==== Records to process

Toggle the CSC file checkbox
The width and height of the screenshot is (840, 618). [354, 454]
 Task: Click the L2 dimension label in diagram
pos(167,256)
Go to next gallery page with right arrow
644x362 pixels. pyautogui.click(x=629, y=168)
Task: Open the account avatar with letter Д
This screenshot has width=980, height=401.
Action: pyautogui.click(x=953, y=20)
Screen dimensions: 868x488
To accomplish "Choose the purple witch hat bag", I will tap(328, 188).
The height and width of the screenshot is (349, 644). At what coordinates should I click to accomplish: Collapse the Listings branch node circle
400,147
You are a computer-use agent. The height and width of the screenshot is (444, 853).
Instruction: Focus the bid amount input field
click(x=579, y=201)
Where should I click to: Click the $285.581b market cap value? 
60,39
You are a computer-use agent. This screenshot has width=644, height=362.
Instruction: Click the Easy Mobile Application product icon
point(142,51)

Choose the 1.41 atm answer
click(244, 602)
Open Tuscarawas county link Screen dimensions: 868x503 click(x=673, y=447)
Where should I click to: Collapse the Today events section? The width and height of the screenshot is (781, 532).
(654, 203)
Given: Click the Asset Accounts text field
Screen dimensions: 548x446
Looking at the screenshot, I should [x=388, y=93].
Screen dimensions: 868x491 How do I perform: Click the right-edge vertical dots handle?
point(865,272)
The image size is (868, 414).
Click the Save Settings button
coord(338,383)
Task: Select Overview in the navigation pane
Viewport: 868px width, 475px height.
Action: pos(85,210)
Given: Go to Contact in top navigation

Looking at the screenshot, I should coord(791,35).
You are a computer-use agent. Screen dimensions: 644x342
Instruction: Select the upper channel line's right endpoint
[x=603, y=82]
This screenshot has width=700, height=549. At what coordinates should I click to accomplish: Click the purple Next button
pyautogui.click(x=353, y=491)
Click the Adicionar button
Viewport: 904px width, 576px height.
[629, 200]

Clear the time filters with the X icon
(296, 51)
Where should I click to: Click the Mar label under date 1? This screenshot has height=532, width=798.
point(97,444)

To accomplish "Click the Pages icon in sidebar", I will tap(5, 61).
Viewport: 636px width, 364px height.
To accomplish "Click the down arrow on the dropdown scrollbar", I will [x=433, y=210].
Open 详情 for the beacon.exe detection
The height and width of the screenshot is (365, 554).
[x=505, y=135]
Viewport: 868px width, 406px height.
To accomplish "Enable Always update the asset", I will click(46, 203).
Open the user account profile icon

========

◆ What the task asks:
All the records, from the first line to the last: repeat them exactly.

◆ Task response:
Toggle the CSC file checkbox
The width and height of the screenshot is (840, 618). [354, 454]
 Task: Click the L2 dimension label in diagram
pos(167,256)
Go to next gallery page with right arrow
644x362 pixels. pyautogui.click(x=629, y=168)
Task: Open the account avatar with letter Д
This screenshot has width=980, height=401.
Action: pyautogui.click(x=953, y=20)
Screen dimensions: 868x488
To accomplish "Choose the purple witch hat bag", I will tap(328, 188).
The height and width of the screenshot is (349, 644). At what coordinates should I click to accomplish: Collapse the Listings branch node circle
400,147
You are a computer-use agent. The height and width of the screenshot is (444, 853).
Instruction: Focus the bid amount input field
click(x=579, y=201)
Where should I click to: Click the $285.581b market cap value? 
60,39
You are a computer-use agent. This screenshot has width=644, height=362.
Instruction: Click the Easy Mobile Application product icon
point(142,51)

Choose the 1.41 atm answer
click(244, 602)
Open Tuscarawas county link Screen dimensions: 868x503 click(x=673, y=447)
Where should I click to: Collapse the Today events section? The width and height of the screenshot is (781, 532).
(654, 203)
Given: Click the Asset Accounts text field
Screen dimensions: 548x446
Looking at the screenshot, I should [x=388, y=93].
Screen dimensions: 868x491 How do I perform: Click the right-edge vertical dots handle?
point(865,272)
The image size is (868, 414).
Click the Save Settings button
coord(338,383)
Task: Select Overview in the navigation pane
Viewport: 868px width, 475px height.
Action: pos(85,210)
Given: Go to Contact in top navigation

Looking at the screenshot, I should coord(791,35).
You are a computer-use agent. Screen dimensions: 644x342
Instruction: Select the upper channel line's right endpoint
[x=603, y=82]
This screenshot has width=700, height=549. At what coordinates should I click to accomplish: Click the purple Next button
pyautogui.click(x=353, y=491)
Click the Adicionar button
Viewport: 904px width, 576px height.
[629, 200]

Clear the time filters with the X icon
(296, 51)
Where should I click to: Click the Mar label under date 1? This screenshot has height=532, width=798.
point(97,444)

To accomplish "Click the Pages icon in sidebar", I will tap(5, 61).
Viewport: 636px width, 364px height.
To accomplish "Click the down arrow on the dropdown scrollbar", I will [x=433, y=210].
Open 详情 for the beacon.exe detection
The height and width of the screenshot is (365, 554).
[x=505, y=135]
Viewport: 868px width, 406px height.
To accomplish "Enable Always update the asset", I will click(46, 203).
Open the user account profile icon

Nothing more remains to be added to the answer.